Filipino sources in the OED date back to as early as the 1700s, centuries before English even reached our shores. These quotations are taken from English translations of descriptive accounts originally written in Spanish, such as the 1708 translation of de Argensola’s Conquista de las islas Molucas (1609), shown here with a quotation for the entry capitulation:
1708 tr. L. de Argensola Discov. & Conquest Molucco & Philippine Islands x. 250 This Original Capitulation was brought into Spain, with the other authentick Instruments.
A hundred years later, English-speaking authors began writing accounts of their travels to the Philippines, and the OED was able to source quotations from such books as A Visit to the Philippine Islands (1859) by Sir John Bowring and The Philippine Islands by Dean C. Worcester (1915):
1859 J. Bowring Visit to Philippine Islands xvi. 274 Oxen, swine, buffaloes, deer, goats..flying squirrels, dogs, rats, mungoes and other quadrupeds, are found in various stages of domesiticity and wildness.
A century further on, many words pertaining to indigenous plants and animals were attested in Filipino scientific publications, such as the Philippine Journal of Science and the Philippine Agricultural Review, as well as Filipino books on botany and anthropology.

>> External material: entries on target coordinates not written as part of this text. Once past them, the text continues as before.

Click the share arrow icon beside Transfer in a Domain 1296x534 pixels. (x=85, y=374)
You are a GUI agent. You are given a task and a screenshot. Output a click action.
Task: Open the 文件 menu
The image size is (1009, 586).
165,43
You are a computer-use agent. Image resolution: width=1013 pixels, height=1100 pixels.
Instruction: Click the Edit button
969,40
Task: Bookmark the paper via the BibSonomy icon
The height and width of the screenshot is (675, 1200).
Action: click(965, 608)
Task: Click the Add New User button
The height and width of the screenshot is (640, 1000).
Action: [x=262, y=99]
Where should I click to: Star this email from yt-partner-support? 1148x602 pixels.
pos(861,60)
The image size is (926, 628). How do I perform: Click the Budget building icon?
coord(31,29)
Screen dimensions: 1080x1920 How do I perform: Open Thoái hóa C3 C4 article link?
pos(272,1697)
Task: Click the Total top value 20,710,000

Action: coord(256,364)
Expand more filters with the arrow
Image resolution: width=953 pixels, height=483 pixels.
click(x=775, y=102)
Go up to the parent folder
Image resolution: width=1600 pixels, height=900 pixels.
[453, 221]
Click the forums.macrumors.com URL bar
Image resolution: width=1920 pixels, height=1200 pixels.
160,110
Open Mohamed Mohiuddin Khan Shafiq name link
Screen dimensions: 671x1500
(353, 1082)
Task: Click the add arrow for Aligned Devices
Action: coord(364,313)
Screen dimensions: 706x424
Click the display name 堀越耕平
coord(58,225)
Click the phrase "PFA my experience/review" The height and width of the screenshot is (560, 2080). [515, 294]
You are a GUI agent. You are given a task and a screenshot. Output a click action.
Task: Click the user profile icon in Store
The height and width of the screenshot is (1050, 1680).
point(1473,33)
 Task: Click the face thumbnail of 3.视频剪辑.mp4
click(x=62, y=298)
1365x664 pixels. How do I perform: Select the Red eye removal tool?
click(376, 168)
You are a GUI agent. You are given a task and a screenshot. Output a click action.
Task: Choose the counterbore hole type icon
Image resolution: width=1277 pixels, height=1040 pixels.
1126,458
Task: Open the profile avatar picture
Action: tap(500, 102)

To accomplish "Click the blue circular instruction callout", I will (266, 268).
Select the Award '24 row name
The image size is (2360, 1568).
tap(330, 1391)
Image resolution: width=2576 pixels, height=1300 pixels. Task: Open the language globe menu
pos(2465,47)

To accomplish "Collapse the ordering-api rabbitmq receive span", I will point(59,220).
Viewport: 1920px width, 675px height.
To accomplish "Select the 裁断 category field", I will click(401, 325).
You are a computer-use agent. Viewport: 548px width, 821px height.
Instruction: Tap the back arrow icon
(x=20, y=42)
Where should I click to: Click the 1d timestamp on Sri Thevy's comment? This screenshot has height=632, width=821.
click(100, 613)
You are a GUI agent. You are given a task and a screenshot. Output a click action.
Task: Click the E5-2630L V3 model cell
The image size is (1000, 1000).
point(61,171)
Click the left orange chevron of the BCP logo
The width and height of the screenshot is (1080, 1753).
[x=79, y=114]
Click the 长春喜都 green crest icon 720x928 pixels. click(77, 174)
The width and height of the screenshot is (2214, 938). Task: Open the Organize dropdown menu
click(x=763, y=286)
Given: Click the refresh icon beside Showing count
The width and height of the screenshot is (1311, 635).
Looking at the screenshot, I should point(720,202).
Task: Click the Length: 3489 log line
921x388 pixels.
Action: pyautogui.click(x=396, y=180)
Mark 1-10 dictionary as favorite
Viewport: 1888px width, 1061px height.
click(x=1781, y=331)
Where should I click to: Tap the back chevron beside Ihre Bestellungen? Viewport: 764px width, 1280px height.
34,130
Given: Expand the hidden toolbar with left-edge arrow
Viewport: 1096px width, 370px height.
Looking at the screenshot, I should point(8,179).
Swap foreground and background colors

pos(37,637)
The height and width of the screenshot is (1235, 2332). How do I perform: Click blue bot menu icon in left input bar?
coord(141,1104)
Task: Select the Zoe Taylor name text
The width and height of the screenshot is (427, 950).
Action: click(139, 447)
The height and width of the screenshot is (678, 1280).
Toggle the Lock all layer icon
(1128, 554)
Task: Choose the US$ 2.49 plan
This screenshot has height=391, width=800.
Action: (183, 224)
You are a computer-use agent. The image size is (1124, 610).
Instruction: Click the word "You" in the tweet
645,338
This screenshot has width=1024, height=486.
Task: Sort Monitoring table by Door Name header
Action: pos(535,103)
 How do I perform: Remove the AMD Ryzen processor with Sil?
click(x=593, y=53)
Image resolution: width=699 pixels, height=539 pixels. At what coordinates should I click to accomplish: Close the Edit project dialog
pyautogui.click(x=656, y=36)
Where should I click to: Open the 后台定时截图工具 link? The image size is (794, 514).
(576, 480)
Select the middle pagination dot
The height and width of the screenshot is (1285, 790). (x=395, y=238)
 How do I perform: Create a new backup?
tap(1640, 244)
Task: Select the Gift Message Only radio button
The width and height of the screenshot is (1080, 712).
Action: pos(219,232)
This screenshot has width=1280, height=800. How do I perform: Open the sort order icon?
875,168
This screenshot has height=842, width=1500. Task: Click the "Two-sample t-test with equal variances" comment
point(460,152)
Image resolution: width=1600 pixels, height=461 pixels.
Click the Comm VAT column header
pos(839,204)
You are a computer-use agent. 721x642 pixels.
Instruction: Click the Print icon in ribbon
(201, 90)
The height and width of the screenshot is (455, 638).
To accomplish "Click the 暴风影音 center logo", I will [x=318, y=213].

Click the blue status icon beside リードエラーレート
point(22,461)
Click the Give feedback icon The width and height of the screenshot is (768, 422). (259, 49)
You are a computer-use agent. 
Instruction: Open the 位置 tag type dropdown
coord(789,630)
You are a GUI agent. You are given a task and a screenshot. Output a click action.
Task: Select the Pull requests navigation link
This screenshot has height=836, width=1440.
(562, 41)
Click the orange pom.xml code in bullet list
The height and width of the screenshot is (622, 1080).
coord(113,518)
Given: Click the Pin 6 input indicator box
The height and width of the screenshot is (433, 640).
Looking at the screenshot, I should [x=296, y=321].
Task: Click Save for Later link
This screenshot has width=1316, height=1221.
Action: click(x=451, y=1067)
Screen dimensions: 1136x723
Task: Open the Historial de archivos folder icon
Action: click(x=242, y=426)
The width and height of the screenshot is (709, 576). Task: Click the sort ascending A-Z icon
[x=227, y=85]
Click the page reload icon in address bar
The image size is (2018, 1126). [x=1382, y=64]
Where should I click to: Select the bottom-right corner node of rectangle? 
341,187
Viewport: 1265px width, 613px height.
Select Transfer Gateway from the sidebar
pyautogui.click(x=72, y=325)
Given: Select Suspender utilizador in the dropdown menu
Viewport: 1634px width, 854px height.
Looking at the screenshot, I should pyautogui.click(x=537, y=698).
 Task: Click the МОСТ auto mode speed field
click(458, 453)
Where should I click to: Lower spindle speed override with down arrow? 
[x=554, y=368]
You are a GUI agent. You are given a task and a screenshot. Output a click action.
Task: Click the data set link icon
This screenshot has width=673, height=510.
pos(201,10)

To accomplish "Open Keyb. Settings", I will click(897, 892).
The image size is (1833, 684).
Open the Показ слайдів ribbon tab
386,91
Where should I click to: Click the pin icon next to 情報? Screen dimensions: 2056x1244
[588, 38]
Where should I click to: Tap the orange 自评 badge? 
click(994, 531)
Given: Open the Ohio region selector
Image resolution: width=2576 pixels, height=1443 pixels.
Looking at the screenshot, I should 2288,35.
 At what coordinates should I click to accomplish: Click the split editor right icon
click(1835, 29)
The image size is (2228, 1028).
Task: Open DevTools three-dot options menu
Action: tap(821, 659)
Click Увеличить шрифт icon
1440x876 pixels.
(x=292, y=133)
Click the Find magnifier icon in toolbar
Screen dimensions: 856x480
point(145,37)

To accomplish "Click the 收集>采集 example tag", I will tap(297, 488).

1909 Philippine Agric. Rev. 2 590 A new variety of coffee known as ‘robusta’..was discovered some years ago growing wild on the estates in Africa.
More recent quotations come from Filipino-American news publications such as Filipinas Magazine, Filipino Reporter and Filipino Express, as well as the widely read local broadsheet Philippine Daily Inquirer and the business magazine Business World:
2006 Philippine Daily Inquirer (Nexis) 23 Sept., That blind item I wrote some months ago about a PBA assistant coach being involved in cybersex should have served as a wake-up call.
2000 Business World (Philippines) (Nexis) 14 Apr. 42 Its Manila office is sponsoring ‘Nursingly Yours, The Netherlands,’ a program which will provide training for qualified Filipino nurses.
2000 Philippine Daily Inquirer (Nexis) 15 Mar. 9 Policemen who’ve grown uhhh, overnourished, by helping themselves to free meals at the expense of hapless carinderia owners.
1999 Business World (Philippines) 22 Jan. 33/1 Texting has become so popular that it introduced a convenient new communication channel.
This is the present situation, but how about the future? The good news is that editorial interest at the OED is now moving towards more contemporary examples that are more in keeping with modern Filipino life. Apart from borrowing from the local languages, there are plenty of other means by which the lexicon of a colonial language can be enriched when it is adopted in a foreign land. There is semantic change, or the assignation of new meanings to existing words. The word salvage went through this process when its meaning changed from the original “to rescue” to its current Filipino meaning of “to summarily execute”. There are also a number of ways to coin new words, like derivation, compounding, clipping, abbreviation and conversion. Recent editorial research at the OED traced the first usage of mani-pedi, the clipping and blending of the words manicure and pedicure, to an essay by Filipino writer Kerima Polotan-Tuvera published in the 1970s. The OED is also extending its research to fields beyond flora and fauna, with food being a particularly good source of a wealth of new words. In my search, I found one Filipino dish that entered the dictionary very recently, in December 2011.
1. In Filipino cookery: a spicy stew, typically consisting of pork, poultry, or seafood cooked in a vinegar-based sauce, seasoned with garlic, soy sauce, bay leaves, and peppercorns.
Seems to me like a very auspicious start.